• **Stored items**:
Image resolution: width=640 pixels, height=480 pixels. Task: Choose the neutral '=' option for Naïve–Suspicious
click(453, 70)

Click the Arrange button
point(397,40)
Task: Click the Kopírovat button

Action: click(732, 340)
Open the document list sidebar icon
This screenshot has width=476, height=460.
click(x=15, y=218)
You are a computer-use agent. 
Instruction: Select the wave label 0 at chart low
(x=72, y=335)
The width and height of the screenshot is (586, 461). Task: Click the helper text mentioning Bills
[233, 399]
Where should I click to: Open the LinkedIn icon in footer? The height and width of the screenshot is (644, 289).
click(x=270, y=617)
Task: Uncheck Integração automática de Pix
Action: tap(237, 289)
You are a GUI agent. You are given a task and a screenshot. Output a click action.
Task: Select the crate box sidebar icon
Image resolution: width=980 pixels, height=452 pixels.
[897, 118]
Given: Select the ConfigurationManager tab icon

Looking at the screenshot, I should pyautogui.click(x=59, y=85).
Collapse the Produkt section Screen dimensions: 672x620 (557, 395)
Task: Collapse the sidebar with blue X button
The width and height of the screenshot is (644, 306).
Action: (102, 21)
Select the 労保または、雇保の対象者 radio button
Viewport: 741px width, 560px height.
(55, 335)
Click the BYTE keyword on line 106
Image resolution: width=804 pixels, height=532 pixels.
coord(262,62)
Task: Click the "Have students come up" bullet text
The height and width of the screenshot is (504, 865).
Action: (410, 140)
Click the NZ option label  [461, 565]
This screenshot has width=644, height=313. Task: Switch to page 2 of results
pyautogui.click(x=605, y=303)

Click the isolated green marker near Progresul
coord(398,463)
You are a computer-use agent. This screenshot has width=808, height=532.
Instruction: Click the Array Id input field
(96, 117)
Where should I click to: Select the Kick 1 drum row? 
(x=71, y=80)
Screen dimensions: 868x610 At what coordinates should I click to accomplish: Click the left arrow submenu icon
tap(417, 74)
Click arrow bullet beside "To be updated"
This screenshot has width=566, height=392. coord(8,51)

• **TASK DESCRIPTION**:
Each line above is to be repeated exactly.

• **SOLUTION FOR THIS PROBLEM**:
Image resolution: width=640 pixels, height=480 pixels. Task: Choose the neutral '=' option for Naïve–Suspicious
click(453, 70)

Click the Arrange button
point(397,40)
Task: Click the Kopírovat button

Action: click(732, 340)
Open the document list sidebar icon
This screenshot has width=476, height=460.
click(x=15, y=218)
You are a computer-use agent. 
Instruction: Select the wave label 0 at chart low
(x=72, y=335)
The width and height of the screenshot is (586, 461). Task: Click the helper text mentioning Bills
[233, 399]
Where should I click to: Open the LinkedIn icon in footer? The height and width of the screenshot is (644, 289).
click(x=270, y=617)
Task: Uncheck Integração automática de Pix
Action: tap(237, 289)
You are a GUI agent. You are given a task and a screenshot. Output a click action.
Task: Select the crate box sidebar icon
Image resolution: width=980 pixels, height=452 pixels.
[897, 118]
Given: Select the ConfigurationManager tab icon

Looking at the screenshot, I should pyautogui.click(x=59, y=85).
Collapse the Produkt section Screen dimensions: 672x620 (557, 395)
Task: Collapse the sidebar with blue X button
The width and height of the screenshot is (644, 306).
Action: (102, 21)
Select the 労保または、雇保の対象者 radio button
Viewport: 741px width, 560px height.
(55, 335)
Click the BYTE keyword on line 106
Image resolution: width=804 pixels, height=532 pixels.
coord(262,62)
Task: Click the "Have students come up" bullet text
The height and width of the screenshot is (504, 865).
Action: (410, 140)
Click the NZ option label  [461, 565]
This screenshot has width=644, height=313. Task: Switch to page 2 of results
pyautogui.click(x=605, y=303)

Click the isolated green marker near Progresul
coord(398,463)
You are a computer-use agent. This screenshot has width=808, height=532.
Instruction: Click the Array Id input field
(96, 117)
Where should I click to: Select the Kick 1 drum row? 
(x=71, y=80)
Screen dimensions: 868x610 At what coordinates should I click to accomplish: Click the left arrow submenu icon
tap(417, 74)
Click arrow bullet beside "To be updated"
This screenshot has width=566, height=392. coord(8,51)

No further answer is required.